Brain Na+, K+‐ATPase: Alteration of Ligand Affinities and Conformation by Chronic Ethanol and Noradrenergic Stimulation In Vivo

Abstract

These experiments examined effects of chronic ethanol, repeated noradrenergic stimulation or inhibition, and ethanol combined with the noradrenergic treatments on regulation of Na⁺, K⁺ ‐ATPase. Chronic treatment with ethanol reduced the sensitivity of K⁺‐p‐nitrophenyl‐phosphatase to ethanol, increased affinity for K⁺, reduced the sensitivity of K⁺ affinity to ATP or ethanol, and reduced ΔH and ΔS for K⁺ activation and for the E1–E2 transition. These effects were all opposite to those of ethanol added in vitro. Treatment with yohimbine had the opposite effects on ethanol sensitivity, K⁺ affinity, K⁺ interactions with ethanol and ATP, and thermodynamic parameters for cation activation or conformational change. These effects were similar to those of norepinephrine in vitro.
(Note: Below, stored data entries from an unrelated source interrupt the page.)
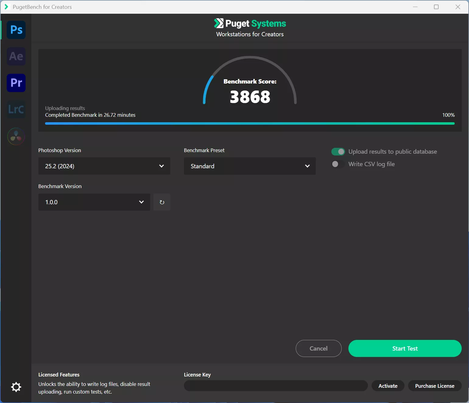Click the License Key input field
The height and width of the screenshot is (403, 469).
(x=276, y=386)
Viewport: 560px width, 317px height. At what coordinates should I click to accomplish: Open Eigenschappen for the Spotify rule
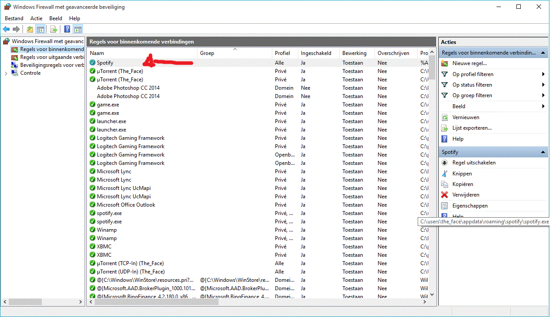point(470,206)
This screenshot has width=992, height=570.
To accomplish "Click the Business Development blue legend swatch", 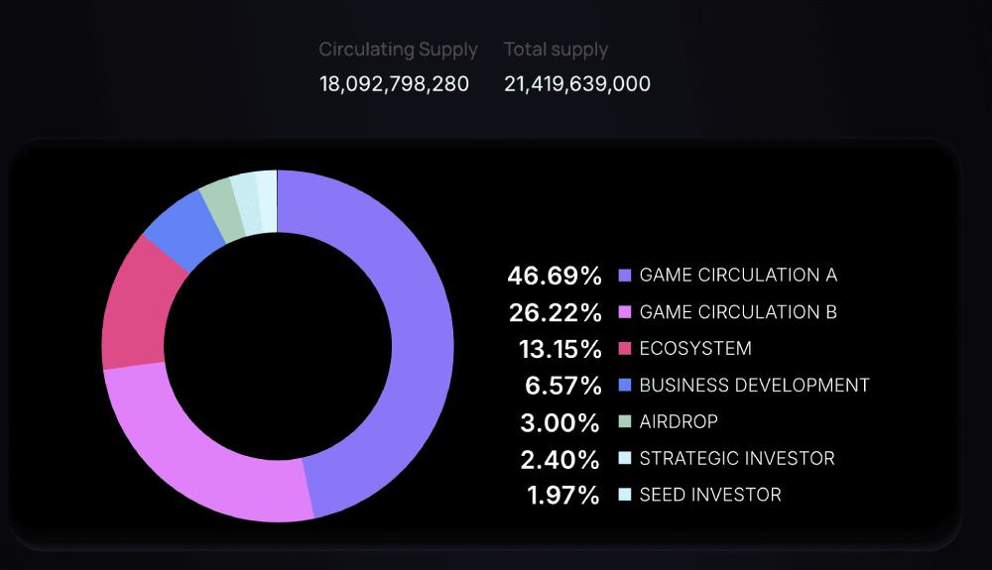I will point(624,385).
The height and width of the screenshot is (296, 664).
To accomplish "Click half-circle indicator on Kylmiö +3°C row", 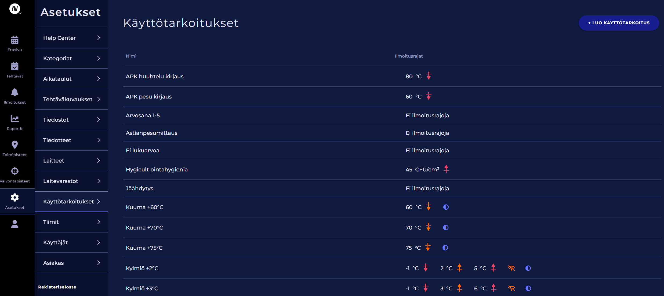I will pyautogui.click(x=528, y=288).
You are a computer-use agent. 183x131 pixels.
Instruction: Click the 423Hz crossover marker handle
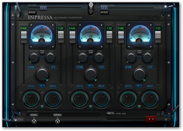34,121
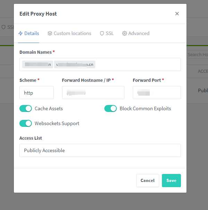Toggle Websockets Support off
The height and width of the screenshot is (210, 208).
(x=26, y=123)
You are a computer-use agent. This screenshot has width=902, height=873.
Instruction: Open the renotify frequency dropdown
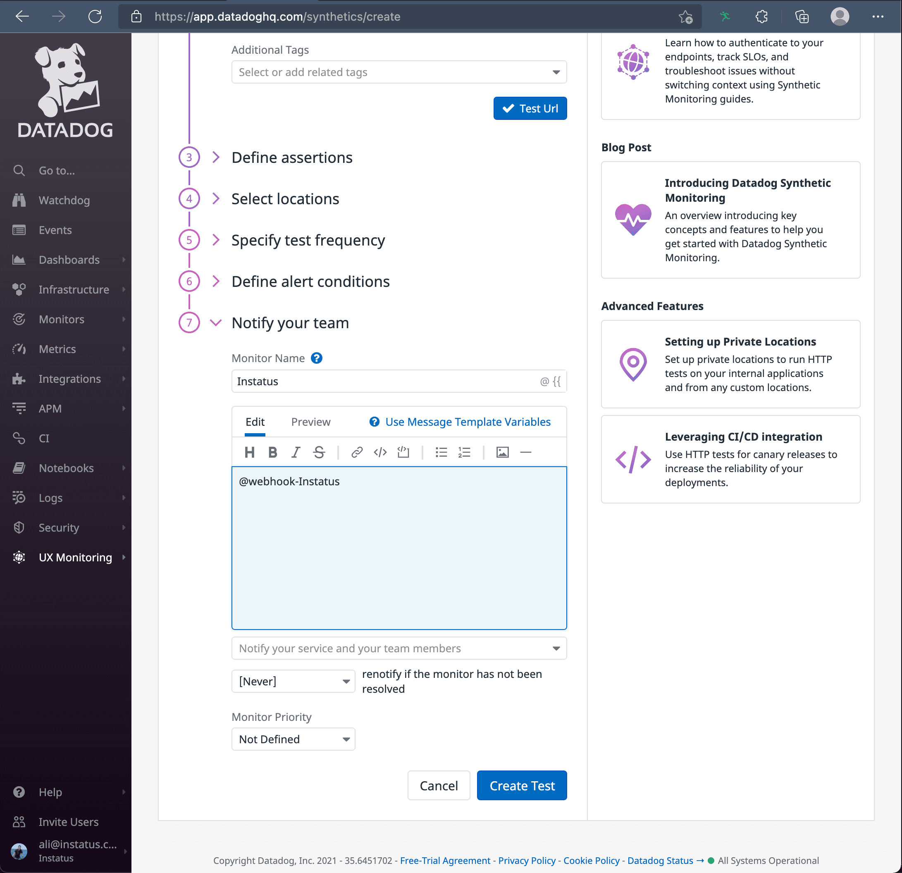pyautogui.click(x=293, y=681)
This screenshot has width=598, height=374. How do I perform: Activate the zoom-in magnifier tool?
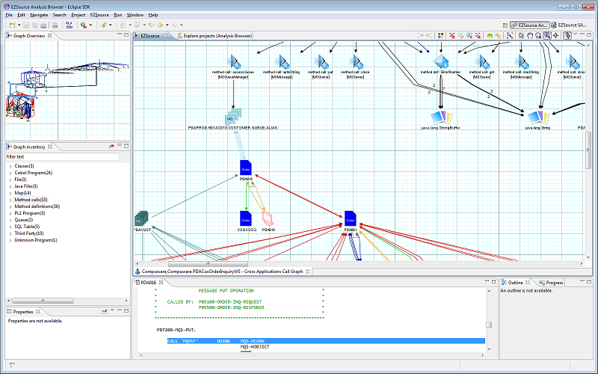coord(548,35)
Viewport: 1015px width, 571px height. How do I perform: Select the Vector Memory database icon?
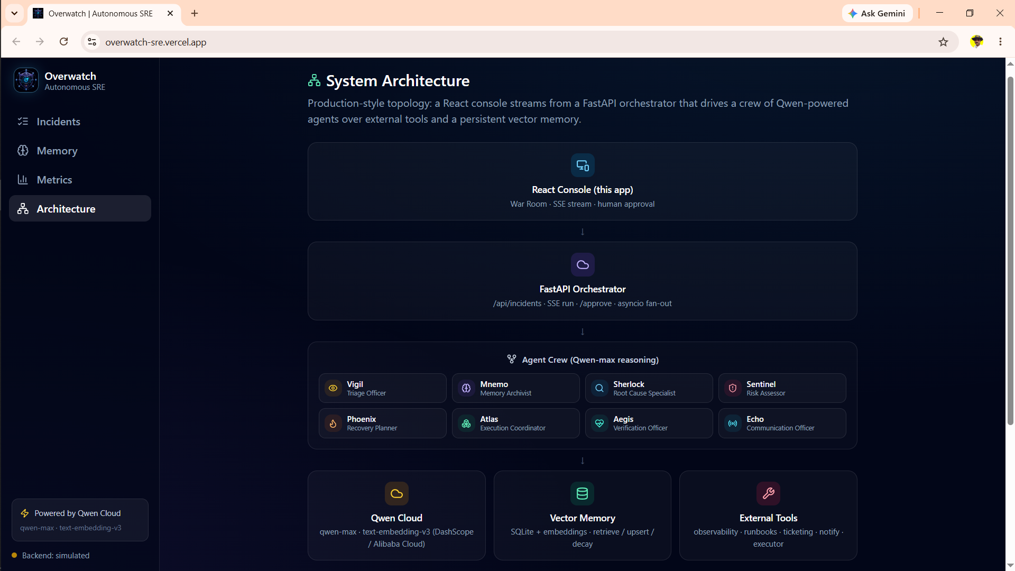pyautogui.click(x=583, y=494)
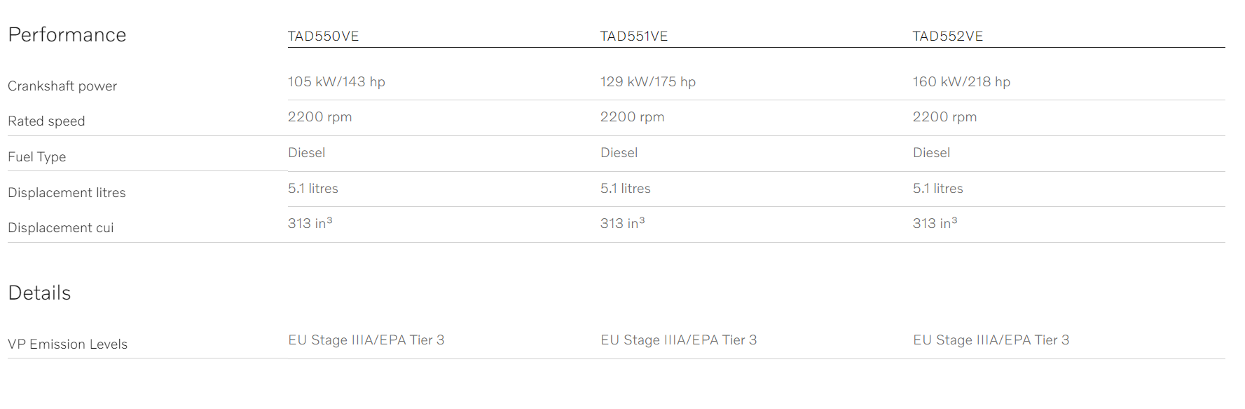Screen dimensions: 1245x409
Task: Select the 160 kW/218 hp value
Action: pyautogui.click(x=961, y=82)
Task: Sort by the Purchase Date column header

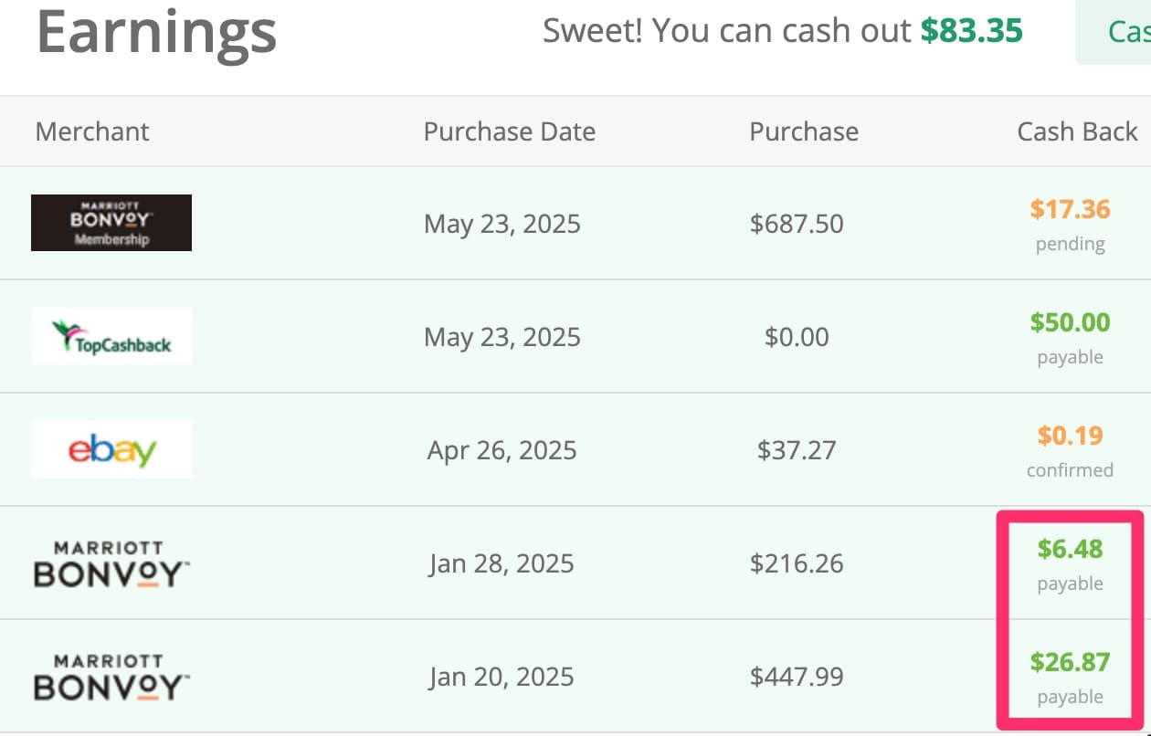Action: 510,131
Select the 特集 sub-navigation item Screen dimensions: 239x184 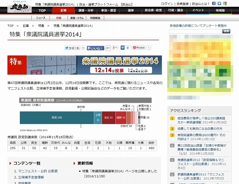59,18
The effects of yohimbine treatment were eliminated or reduced in rats also treated with ethanol. Depletion of norepinephrine had effects opposite to those of yohimbine. These data are consistent with a reduction in membrane fluidity, at least in the vicinity of Na⁺, K⁺‐ATPase, during ethanol tolerance. Exposure to norepinephrine, in vitro or in vivo, had effects on Na⁺, K⁺‐ATPase that were similar to those of increased membrane fluidity. Key Words: Na⁺, K⁺‐ATPase—Ethanol—Norepinephrine—Membrane effects—Ethanol tolerance—Yohimbine. Swann A. C. Brain Na⁺, K⁺ ‐ATPase: Alteration of ligand affinities and conformation by chronic ethanol and noradrenergic stimulation in vivo. J. Neurochem. 47, 707–714 (1986).